■ **待完成任务**
请逐字照抄下列各行：从包含“Task: Click Miyah Miles' avatar photo”的那一行开始，到包含“will [x=37, y=333].”的那一行结束，首尾两行都要包括。

■ **任务数据**
************
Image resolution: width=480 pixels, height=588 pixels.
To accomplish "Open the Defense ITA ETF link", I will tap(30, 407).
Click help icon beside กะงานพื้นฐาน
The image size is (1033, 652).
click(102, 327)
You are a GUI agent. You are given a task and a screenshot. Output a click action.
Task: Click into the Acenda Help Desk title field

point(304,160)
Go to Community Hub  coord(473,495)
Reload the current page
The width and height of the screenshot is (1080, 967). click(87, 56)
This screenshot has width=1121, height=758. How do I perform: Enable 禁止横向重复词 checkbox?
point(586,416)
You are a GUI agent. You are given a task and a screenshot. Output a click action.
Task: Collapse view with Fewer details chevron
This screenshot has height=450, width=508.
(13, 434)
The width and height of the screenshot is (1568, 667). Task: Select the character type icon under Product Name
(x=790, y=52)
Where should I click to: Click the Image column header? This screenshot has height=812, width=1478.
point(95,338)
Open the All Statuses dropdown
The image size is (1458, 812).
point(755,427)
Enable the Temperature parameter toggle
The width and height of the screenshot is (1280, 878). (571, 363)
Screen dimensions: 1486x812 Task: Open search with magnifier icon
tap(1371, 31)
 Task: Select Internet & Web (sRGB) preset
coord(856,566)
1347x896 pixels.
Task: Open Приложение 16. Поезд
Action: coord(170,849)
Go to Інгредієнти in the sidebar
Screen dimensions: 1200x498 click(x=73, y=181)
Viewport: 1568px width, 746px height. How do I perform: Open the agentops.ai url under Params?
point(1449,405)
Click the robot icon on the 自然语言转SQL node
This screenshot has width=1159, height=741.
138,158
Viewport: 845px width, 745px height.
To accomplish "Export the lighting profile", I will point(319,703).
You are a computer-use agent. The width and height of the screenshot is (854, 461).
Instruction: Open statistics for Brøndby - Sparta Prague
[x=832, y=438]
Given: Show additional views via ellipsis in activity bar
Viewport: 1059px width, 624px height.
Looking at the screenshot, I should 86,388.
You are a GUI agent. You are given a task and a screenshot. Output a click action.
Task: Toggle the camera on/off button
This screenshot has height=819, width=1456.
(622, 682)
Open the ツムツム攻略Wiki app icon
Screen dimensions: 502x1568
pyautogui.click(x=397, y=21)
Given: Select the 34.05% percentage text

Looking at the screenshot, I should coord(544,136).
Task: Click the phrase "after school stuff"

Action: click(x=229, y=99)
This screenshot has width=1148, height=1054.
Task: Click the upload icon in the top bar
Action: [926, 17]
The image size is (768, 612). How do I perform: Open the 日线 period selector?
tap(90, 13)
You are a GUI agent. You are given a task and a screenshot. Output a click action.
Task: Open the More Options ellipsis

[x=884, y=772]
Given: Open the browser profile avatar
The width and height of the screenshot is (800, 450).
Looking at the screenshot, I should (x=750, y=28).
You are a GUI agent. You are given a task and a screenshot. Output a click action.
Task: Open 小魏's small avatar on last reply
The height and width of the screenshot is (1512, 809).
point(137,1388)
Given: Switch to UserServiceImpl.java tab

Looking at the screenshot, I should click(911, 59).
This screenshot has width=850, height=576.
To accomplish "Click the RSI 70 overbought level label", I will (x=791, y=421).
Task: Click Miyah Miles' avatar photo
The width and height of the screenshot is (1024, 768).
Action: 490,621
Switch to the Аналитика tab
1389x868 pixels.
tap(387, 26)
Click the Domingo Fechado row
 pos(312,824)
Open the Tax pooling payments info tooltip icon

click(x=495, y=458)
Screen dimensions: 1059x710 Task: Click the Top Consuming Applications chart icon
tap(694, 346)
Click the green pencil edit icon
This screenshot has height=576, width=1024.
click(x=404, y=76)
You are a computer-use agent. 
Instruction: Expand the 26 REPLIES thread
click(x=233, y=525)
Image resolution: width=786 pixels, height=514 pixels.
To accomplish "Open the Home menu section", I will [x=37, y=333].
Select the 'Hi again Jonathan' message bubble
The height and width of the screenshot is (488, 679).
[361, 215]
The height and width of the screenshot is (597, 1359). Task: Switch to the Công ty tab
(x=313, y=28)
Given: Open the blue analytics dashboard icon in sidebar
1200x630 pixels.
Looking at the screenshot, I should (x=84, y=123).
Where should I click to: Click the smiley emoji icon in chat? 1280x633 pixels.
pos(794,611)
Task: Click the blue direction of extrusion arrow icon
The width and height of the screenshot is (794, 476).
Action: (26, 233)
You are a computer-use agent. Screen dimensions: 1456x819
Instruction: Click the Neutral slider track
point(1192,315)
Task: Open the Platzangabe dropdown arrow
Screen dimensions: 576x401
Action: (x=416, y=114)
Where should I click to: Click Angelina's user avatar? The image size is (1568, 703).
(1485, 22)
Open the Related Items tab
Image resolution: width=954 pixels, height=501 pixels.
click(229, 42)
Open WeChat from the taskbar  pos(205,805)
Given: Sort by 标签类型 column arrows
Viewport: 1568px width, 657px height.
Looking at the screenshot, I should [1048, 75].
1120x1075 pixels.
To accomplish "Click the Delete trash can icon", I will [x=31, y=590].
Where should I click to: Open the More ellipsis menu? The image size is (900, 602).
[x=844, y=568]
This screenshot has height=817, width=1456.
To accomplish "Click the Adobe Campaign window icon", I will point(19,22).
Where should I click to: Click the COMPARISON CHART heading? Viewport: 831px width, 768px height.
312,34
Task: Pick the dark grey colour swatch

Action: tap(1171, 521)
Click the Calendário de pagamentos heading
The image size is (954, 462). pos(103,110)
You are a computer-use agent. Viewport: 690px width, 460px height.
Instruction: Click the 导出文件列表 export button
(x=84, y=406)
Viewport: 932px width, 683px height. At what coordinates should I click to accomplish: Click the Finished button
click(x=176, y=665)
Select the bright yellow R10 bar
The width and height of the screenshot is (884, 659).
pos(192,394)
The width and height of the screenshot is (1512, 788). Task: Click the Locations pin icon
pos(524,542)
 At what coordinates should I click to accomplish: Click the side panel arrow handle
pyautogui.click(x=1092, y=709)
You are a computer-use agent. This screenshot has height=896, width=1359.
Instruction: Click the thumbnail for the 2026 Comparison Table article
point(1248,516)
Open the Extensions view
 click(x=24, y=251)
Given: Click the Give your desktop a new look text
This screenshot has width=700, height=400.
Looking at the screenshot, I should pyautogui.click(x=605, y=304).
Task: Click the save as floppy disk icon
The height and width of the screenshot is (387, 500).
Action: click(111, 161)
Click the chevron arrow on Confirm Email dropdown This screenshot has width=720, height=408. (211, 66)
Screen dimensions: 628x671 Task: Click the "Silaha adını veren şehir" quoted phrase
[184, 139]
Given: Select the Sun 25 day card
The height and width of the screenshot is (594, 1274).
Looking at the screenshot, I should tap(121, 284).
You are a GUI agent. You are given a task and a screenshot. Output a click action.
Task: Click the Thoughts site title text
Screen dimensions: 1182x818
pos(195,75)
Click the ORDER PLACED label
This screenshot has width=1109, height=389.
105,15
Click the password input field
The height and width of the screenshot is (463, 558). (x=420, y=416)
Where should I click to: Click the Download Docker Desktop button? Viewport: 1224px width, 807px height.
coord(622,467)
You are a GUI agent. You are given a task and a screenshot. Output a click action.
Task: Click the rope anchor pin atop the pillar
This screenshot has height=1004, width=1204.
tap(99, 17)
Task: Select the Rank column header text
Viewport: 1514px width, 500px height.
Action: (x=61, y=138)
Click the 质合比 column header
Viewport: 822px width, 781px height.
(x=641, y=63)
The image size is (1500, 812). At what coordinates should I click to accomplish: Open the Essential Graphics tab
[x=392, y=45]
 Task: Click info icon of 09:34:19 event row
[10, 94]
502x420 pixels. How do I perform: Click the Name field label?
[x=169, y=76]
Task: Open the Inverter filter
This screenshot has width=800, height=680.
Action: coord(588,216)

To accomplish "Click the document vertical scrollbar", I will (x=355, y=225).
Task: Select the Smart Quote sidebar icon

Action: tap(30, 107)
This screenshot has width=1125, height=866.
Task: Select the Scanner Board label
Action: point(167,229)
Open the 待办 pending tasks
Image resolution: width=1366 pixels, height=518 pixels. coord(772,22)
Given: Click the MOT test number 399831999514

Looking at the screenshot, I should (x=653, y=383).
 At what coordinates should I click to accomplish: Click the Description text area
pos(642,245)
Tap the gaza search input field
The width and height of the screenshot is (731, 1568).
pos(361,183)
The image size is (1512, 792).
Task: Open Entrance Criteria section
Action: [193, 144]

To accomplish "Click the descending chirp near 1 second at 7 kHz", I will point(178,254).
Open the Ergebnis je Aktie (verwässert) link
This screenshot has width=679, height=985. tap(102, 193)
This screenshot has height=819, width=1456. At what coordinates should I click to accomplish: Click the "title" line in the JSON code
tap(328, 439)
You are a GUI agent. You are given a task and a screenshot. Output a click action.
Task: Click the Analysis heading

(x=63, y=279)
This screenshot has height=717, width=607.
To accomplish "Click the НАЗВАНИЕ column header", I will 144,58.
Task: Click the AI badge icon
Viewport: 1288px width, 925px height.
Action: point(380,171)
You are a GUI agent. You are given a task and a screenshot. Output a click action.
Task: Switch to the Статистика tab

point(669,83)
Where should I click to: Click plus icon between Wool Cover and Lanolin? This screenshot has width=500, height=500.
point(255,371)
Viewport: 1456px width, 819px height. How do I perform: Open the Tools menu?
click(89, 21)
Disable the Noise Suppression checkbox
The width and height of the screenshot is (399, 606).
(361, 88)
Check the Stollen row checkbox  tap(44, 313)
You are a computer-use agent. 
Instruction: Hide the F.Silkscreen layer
************
■ **已解例题**
Task: Click Miyah Miles' avatar photo
The width and height of the screenshot is (1024, 768).
Action: 490,621
Switch to the Аналитика tab
1389x868 pixels.
tap(387, 26)
Click the Domingo Fechado row
 pos(312,824)
Open the Tax pooling payments info tooltip icon

click(x=495, y=458)
Screen dimensions: 1059x710 Task: Click the Top Consuming Applications chart icon
tap(694, 346)
Click the green pencil edit icon
This screenshot has height=576, width=1024.
click(x=404, y=76)
You are a computer-use agent. 
Instruction: Expand the 26 REPLIES thread
click(x=233, y=525)
Image resolution: width=786 pixels, height=514 pixels.
To accomplish "Open the Home menu section", I will [x=37, y=333].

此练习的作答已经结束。